▸ Testo del documento

====

Erano entrati nel campo nomadi di via dei Gordiani, alla periferia est di Roma, per un finto blitz contro una famiglia rom. Si erano spacciati per carabinieri, indossando anche i distintivi dell’Arma al collo, e avevano smontato una parte del container portandosi via contanti, Rolex e Cartier. Peccato fosse tutto falso, compresa la loro identità . Per due dei quattro, ora arrestati, però il lavoro non era molto dissimile: si tratta infatti di due poliziotti già in servizio al commissariato Salario Parioli.
Le ordinanze di custodia cautelare in carcere nei confronti dei 4 sono state firmate dal giudice al termine dell’indagine dei carabinieri, quelli veri, del Nucleo investigativo di Ostia, in collaborazione con la Squadra Mobile di Roma. Secondo quanto ricostruito dagli investigatori, quattro uomini si sarebbero introdotti nell’abitazione di due coniugi presentandosi come “Carabinieri dei Parioli” e indossando un distintivo al collo: avrebbero quindi simulato una perquisizione domiciliare, sostenendo di dover cercare armi e droga.

====

▸ Attività
Rispondi alle domande seguenti sul testo del finto blitz nel campo nomadi.
(a) In quale commissariato prestavano già servizio due dei quattro arrestati?
(b) Quale reparto dei carabinieri ha svolto l'indagine?
(c) Che cosa dichiaravano di dover cercare i quattro uomini durante la finta perquisizione?

▸ Dati esercizio
====

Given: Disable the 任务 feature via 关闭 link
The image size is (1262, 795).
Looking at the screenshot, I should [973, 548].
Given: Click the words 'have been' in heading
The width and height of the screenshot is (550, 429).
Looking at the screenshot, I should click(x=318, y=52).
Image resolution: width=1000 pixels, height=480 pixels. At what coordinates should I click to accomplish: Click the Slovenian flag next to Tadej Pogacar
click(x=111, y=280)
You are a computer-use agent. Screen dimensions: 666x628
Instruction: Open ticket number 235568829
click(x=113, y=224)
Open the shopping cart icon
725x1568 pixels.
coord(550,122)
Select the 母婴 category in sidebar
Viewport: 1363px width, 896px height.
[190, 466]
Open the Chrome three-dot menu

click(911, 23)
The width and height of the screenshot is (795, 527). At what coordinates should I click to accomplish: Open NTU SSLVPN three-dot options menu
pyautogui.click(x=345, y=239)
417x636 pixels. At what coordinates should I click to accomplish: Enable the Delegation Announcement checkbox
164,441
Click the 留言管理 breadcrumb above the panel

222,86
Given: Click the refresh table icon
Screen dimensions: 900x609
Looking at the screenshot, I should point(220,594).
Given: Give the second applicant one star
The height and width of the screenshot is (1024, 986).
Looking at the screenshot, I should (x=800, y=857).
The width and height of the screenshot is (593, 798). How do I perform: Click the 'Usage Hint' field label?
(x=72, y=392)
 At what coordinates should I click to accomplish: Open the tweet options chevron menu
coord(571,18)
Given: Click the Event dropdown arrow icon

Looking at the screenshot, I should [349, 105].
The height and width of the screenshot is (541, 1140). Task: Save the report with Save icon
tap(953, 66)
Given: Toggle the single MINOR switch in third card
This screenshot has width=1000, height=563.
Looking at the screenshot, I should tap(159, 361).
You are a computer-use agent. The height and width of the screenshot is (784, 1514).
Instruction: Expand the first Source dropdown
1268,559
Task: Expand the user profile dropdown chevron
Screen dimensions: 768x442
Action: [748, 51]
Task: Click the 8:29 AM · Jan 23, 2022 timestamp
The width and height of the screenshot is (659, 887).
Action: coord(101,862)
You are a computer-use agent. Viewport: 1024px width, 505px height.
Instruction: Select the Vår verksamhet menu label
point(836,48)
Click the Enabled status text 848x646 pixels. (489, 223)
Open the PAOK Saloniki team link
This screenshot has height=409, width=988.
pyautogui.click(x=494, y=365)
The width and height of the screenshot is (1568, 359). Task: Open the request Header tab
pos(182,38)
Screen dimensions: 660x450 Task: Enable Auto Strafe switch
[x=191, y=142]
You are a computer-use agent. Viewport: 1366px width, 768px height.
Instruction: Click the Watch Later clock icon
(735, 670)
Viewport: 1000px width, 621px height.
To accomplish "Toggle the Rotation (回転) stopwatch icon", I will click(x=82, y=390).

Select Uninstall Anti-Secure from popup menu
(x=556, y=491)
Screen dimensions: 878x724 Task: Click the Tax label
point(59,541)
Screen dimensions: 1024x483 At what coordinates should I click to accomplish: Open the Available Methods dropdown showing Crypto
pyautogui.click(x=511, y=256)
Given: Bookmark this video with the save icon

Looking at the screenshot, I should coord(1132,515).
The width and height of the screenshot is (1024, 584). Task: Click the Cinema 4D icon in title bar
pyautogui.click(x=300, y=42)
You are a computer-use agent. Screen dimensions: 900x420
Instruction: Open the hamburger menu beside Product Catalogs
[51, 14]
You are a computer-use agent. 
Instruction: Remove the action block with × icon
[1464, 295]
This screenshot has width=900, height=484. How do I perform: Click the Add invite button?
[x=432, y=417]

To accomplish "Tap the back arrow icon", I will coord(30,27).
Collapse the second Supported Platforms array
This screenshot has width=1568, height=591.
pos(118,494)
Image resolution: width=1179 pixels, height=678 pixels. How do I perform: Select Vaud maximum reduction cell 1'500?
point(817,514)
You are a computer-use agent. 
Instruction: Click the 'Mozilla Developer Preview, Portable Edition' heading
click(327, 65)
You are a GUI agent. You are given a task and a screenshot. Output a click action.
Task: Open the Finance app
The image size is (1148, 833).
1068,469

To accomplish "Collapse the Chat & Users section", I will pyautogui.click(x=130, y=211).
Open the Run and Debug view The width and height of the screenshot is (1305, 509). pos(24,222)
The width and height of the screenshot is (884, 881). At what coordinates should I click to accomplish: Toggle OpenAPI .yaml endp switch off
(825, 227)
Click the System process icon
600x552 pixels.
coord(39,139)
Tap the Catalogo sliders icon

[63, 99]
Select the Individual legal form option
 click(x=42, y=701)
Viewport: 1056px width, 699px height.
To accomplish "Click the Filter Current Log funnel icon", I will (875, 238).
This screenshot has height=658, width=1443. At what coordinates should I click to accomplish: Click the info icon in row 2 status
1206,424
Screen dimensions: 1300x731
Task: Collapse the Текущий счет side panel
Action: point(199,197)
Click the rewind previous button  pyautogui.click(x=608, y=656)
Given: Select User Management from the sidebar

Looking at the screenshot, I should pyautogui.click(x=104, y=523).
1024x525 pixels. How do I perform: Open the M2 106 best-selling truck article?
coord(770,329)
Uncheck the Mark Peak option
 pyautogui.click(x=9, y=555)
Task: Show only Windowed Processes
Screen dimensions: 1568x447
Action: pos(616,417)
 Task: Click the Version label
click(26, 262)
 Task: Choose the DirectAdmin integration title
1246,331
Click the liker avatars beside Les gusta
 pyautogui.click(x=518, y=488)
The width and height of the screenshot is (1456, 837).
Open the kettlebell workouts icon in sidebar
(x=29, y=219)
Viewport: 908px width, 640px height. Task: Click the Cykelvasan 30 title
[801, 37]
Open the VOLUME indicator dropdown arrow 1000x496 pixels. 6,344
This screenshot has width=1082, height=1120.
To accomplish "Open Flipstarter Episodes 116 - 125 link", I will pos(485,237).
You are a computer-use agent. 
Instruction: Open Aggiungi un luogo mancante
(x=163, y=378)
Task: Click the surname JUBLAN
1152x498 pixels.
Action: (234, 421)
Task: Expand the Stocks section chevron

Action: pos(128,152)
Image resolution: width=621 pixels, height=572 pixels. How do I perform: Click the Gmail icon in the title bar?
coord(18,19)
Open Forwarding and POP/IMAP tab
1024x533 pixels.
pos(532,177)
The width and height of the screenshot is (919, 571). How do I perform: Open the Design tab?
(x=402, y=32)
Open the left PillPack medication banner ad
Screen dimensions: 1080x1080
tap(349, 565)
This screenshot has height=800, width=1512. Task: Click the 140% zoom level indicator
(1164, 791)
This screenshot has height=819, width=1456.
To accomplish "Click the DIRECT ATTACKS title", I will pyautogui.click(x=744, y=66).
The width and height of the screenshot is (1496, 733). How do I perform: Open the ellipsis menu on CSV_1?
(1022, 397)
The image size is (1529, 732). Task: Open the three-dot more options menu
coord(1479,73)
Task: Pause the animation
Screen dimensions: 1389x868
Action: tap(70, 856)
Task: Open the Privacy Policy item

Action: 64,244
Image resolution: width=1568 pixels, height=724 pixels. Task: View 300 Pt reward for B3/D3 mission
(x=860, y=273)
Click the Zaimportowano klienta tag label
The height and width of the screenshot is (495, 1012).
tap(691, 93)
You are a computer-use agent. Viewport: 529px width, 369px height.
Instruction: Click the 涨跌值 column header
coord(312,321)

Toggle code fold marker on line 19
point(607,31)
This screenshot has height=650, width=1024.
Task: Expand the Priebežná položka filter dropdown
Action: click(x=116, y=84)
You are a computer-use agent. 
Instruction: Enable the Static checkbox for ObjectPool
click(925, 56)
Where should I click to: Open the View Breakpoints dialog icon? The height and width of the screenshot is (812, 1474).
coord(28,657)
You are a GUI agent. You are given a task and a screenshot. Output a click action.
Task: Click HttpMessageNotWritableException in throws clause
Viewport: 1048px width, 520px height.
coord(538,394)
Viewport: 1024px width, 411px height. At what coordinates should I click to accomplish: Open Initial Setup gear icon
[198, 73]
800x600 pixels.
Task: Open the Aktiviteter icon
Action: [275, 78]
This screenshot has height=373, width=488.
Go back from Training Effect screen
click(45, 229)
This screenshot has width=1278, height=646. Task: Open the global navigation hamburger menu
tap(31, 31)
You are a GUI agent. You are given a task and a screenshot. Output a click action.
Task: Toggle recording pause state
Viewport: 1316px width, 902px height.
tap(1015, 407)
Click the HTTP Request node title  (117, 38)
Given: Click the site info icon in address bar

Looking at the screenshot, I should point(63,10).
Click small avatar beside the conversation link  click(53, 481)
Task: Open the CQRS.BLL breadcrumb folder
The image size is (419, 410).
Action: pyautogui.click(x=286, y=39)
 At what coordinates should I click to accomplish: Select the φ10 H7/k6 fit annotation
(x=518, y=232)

====

▸ Compito svolto
(a) Due dei quattro arrestati prestavano già servizio al commissariato Salario Parioli.
(b) L'indagine è stata svolta dal Nucleo investigativo di Ostia, in collaborazione con la Squadra Mobile di Roma.
(c) Dichiaravano di dover cercare armi e droga.